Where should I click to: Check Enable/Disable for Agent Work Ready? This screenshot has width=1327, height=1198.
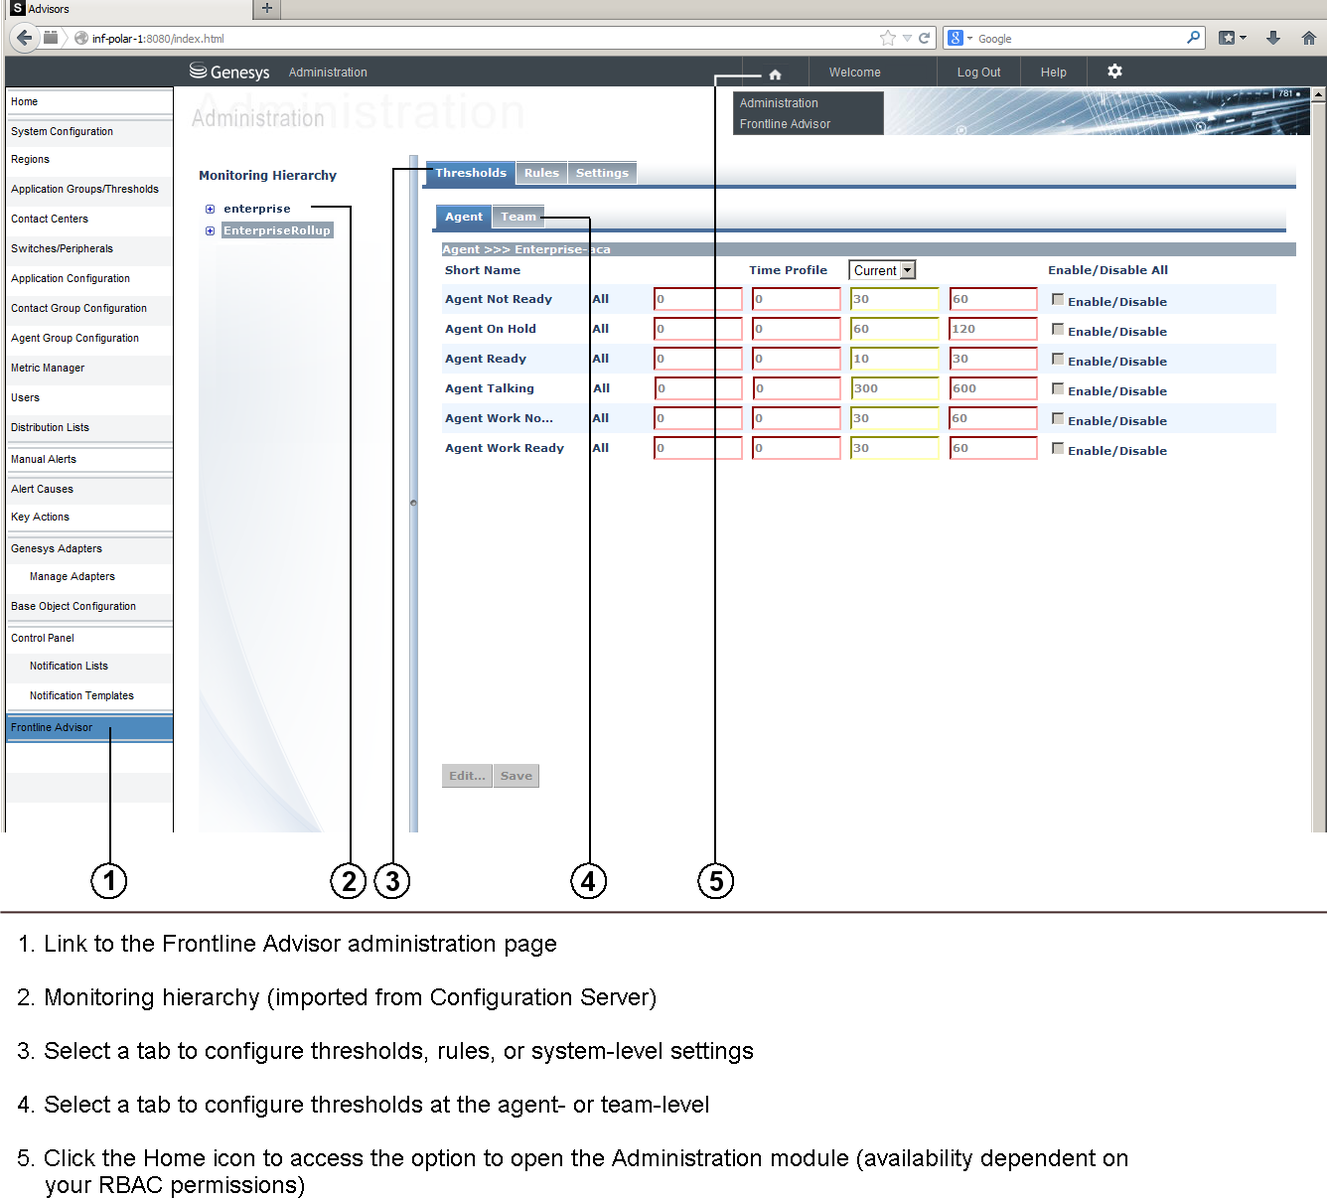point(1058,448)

--

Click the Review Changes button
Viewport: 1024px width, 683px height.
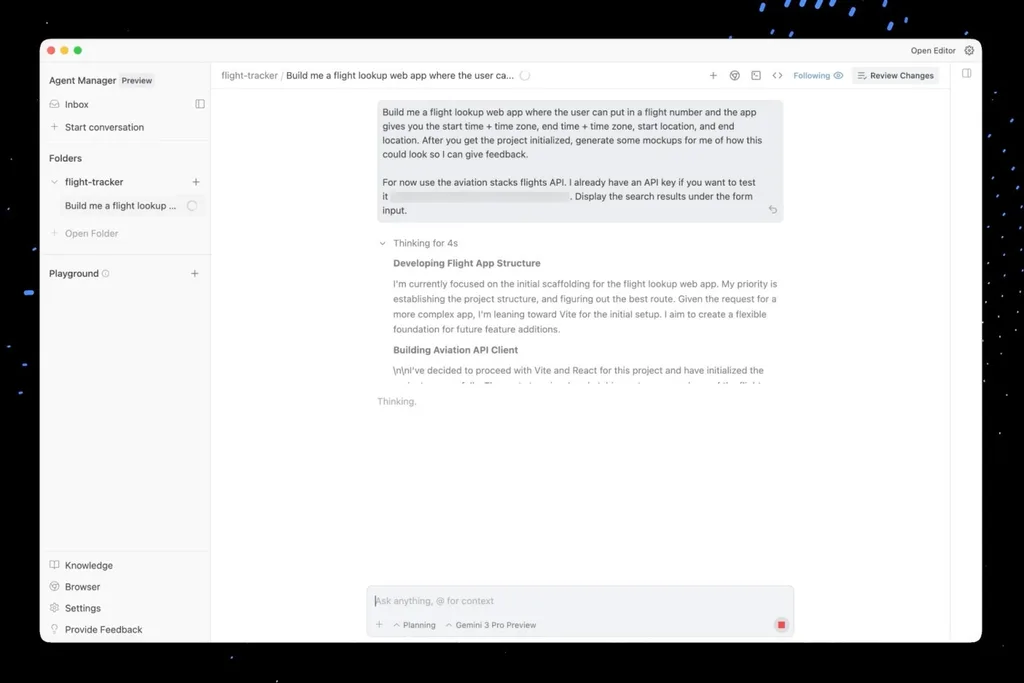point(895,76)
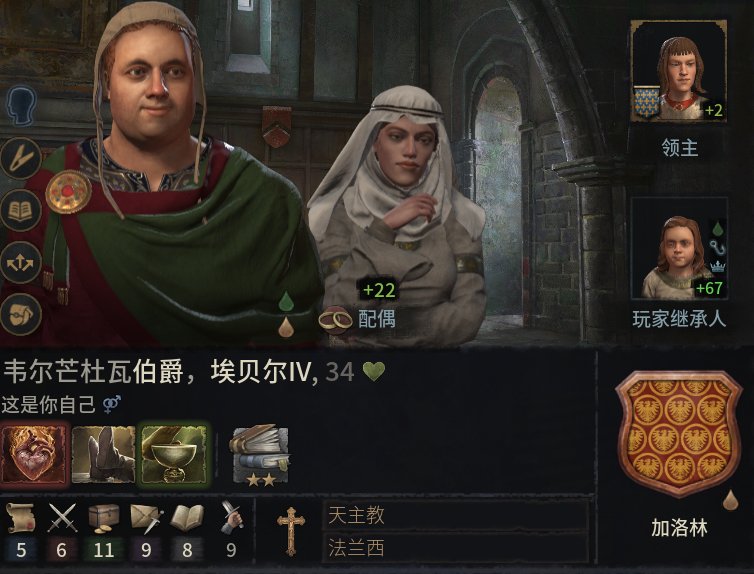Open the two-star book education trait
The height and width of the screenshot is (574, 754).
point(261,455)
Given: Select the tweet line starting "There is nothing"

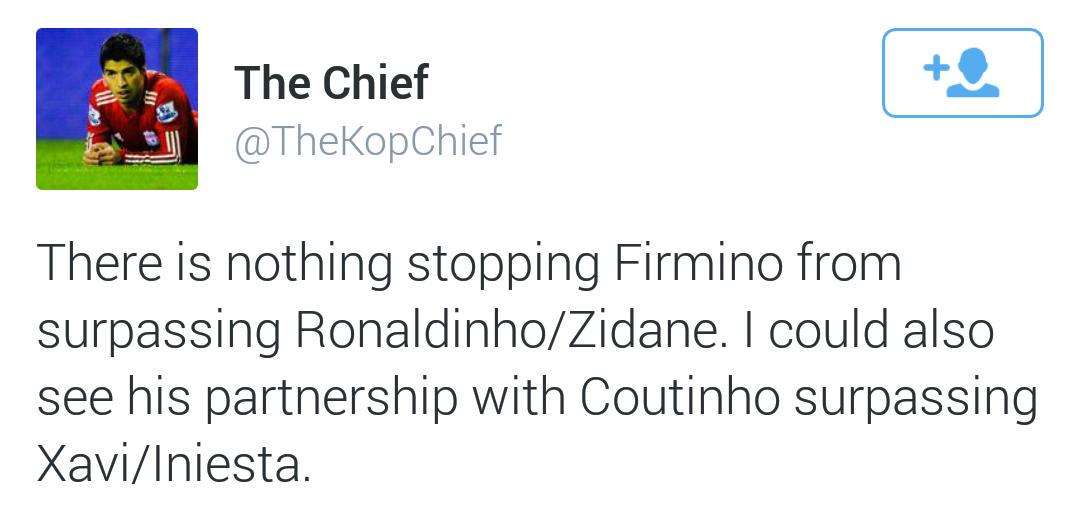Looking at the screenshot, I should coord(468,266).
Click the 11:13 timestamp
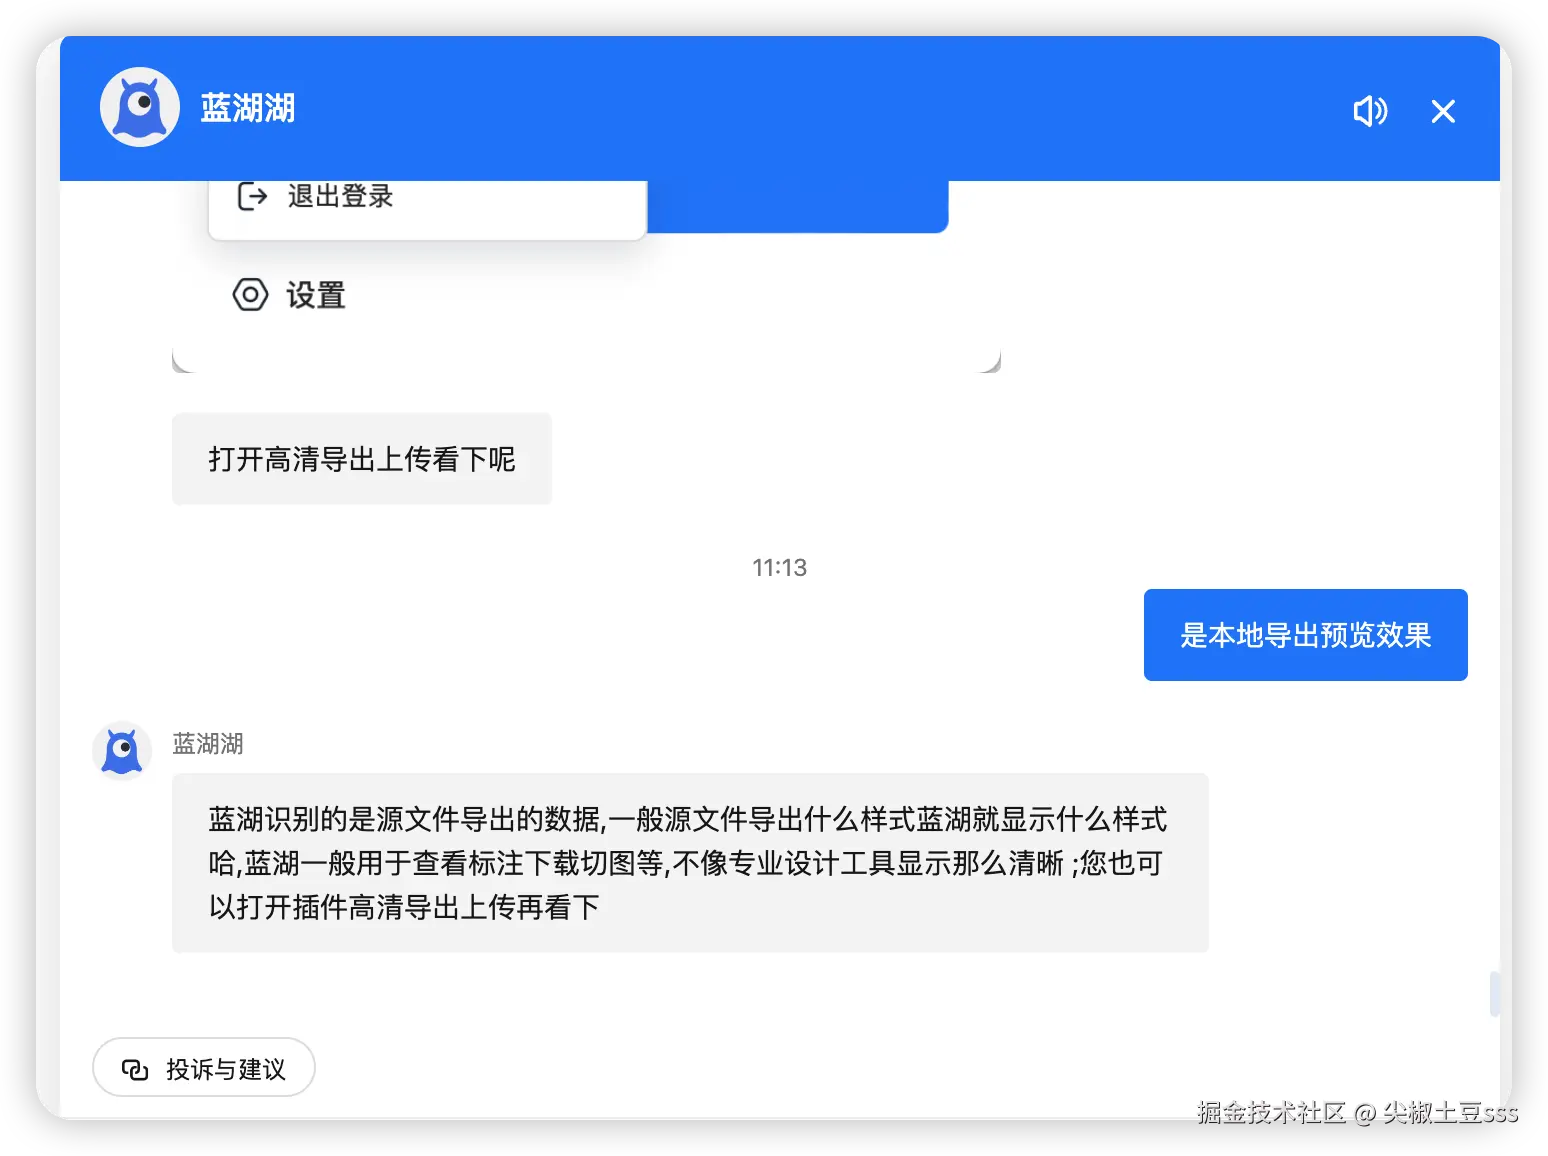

...

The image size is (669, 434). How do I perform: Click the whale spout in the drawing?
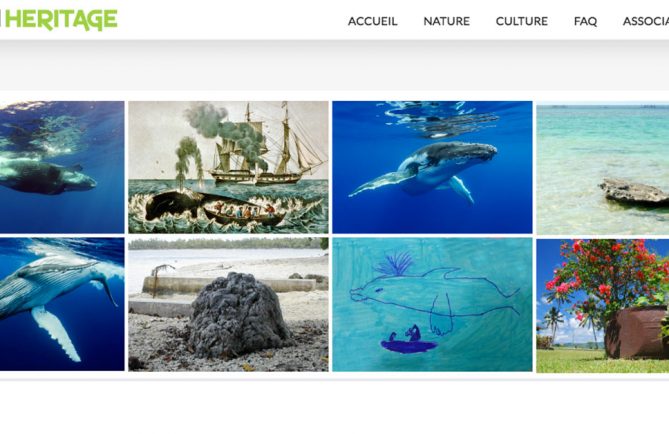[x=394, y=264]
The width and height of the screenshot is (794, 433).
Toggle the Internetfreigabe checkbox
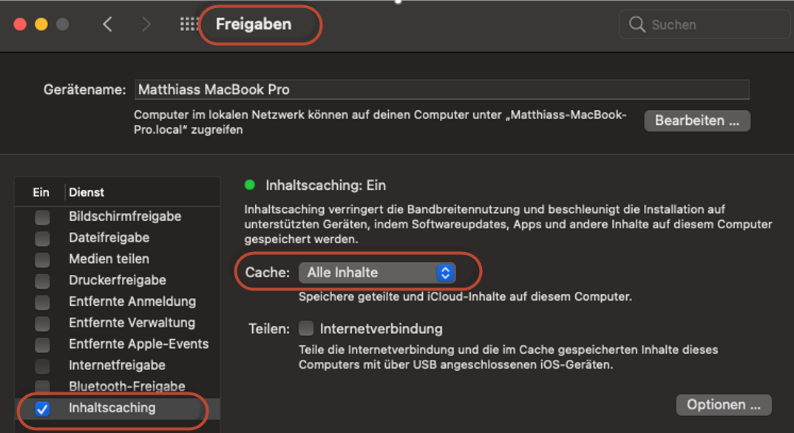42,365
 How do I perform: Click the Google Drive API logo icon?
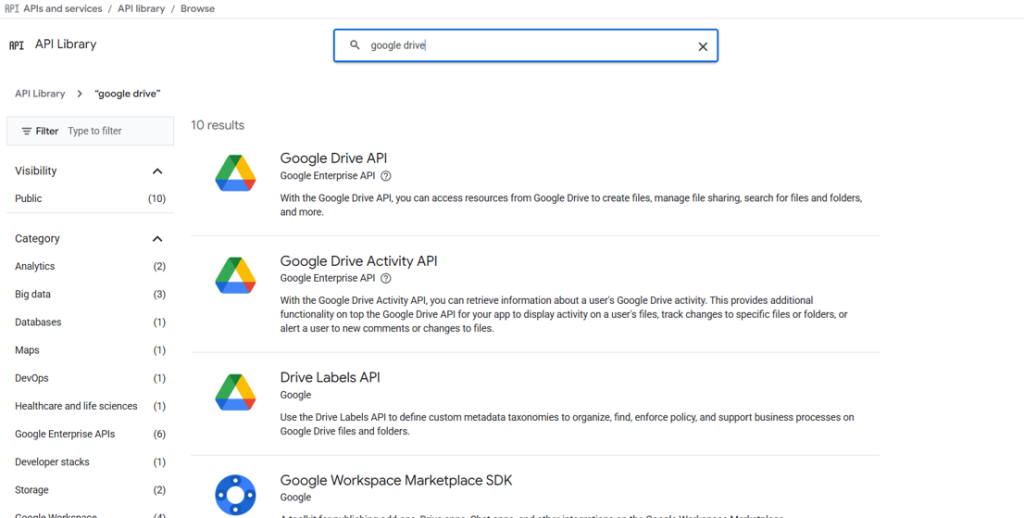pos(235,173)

## [TO DO]
Repeat exactly the stretch of the listing above that starts with the line holding "Given: Select the" and finishes with the line holding "Click the 11:13 timestamp", both included. Skip every picture.

## [EXERCISE SOLUTION]
Given: Select the tweet line starting "There is nothing"

Looking at the screenshot, I should coord(468,266).
Click the 11:13 timestamp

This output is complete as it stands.